For any supported decorated class, the transform injects methods that the runtime already knows how to probe for:

• __SERIALIZE
• __SERIALIZE_CUSTOM
• __DESERIALIZE
• __DESERIALIZE_CUSTOM
• __INITIALIZE

At runtime:

• JSON.stringify<T> checks whether a value exposes generated serialization hooks
• JSON.parse<T> checks whether the type exposes generated deserialization hooks
• generic struct scanners pass raw key/value pointer spans into generated struct code

This means the runtime never needs a reflective schema table. The schema is compiled into each type as direct code.

10. Public API Surface in Practice

The important user-facing runtime types all live in assembly/index.ts.

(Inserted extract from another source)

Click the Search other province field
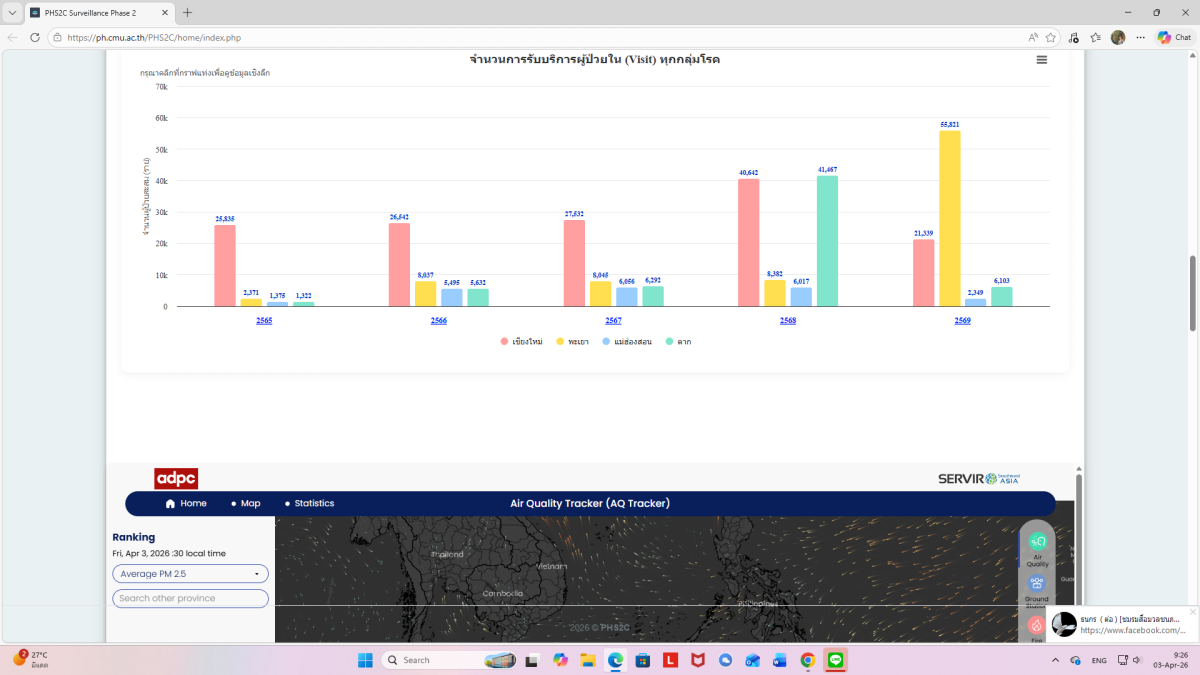Screen dimensions: 1200x675 pyautogui.click(x=190, y=598)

• JSON.Raw Wraps already-serialized JSON text so it is inserted verbatim
• JSON.Box<T> Allows nullable primitive-like values in AssemblyScript code that would otherwise be illegal
• JSON.Obj Dynamic object keyed by strings and storing JSON.Value
• JSON.Value Dynamic tagged JSON value container
• JSON.Memory.shrink() Public hook to release oversized retained buffer memory after large payloads

These types are what make the runtime useful even outside fully static @json schemas.

11. Tests

The core test surface lives in assembly/__tests__/.

The suite is organized by behavior:

• primitives: bool, integer, float, null, string
• containers: array, staticarray, typedarray, set, map
• dynamic/runtime features: arbitrary, raw, json-runtime, containers-runtime
• transform features: decorators, custom, namespace, hierarchy, generics, resolving, override
• robustness and coverage sweeps: roundtrip-matrix, tiny-payloads, whitespace, swar

as-test.config.json is critical because it runs the same suite in three modes:

• naive
• swar
• simd

with simd additionally compiling with --enable simd.

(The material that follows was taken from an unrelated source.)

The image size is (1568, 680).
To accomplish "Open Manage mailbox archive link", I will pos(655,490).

In the current checked worktree, npm test passes:

• 30 spec files
• 7,251 tests
• 3 modes

That broad matrix is the main evidence that the optimization variants are intended to behave identically.

12. Benchmarks and Performance Tooling

The benchmark system is separate from the test suite.

JavaScript-side harness

Under bench/:

• bench/lib/bench.js Runs benchmark loops and records result metadata
• bench/lib/chart.ts Builds grouped SVG charts from benchmark logs
• bench/*.bench.ts Payload-specific benchmark definitions

AssemblyScript runner

bench/runners/assemblyscript.js loads compiled WebAssembly benchmark modules, wires up host imports, and starts execution.

Shell helpers

• scripts/run-bench.as.sh
• scripts/run-bench.js.sh
• scripts/build-charts.sh
• scripts/publish-benchmarks.sh

The main developer entrypoints for those flows are exposed through package.json scripts:

• npm run bench
• npm run bench:as
• npm run bench:js
• npm run build:charts
• npm run bench:publish

These scripts drive the full benchmark workflow and chart publication.

13. Supporting and Developer-Oriented Files

• assembly/test.ts A local manual example for compiling transformed AssemblyScript directly.
• test.ts A plain TypeScript example payload at the repo root.
• tools/ Local ESLint and formatting helpers.
• scripts/ Chart-building helpers used by the benchmark publication workflow.
• CONTRIBUTING.md, SECURITY.md, CHANGELOG.md, LICENSE Standard project metadata and maintenance docs.

14. Current State Notes

This walkthrough matches the current local repository state inspected on 2026-03-30.

At inspection time the git worktree was dirty in a few files, including:

• assembly/test.ts
• assembly/__tests__/whitespace.spec.ts
• package.json
• transform/src/index.ts
• generated transform outputs under transform/lib/

That matters because this document describes the present code in the workspace, not a claim about any specific upstream commit.

15. Working Mental Model

If you need one compact mental model for the whole project, use this:

1. User code marks classes with @json.
2. The transform turns those classes into schema-specific encoder and decoder methods.
3. The runtime provides shared buffer management, generic scanners, dynamic JSON types, and optimized primitive/container/string algorithms.
4. JSON_MODE picks the low-level implementation strategy.
5. Tests verify that all three optimization modes preserve the same semantics.

That is the core design of json-as: compile type knowledge into direct methods, then run those methods on a heavily optimized runtime.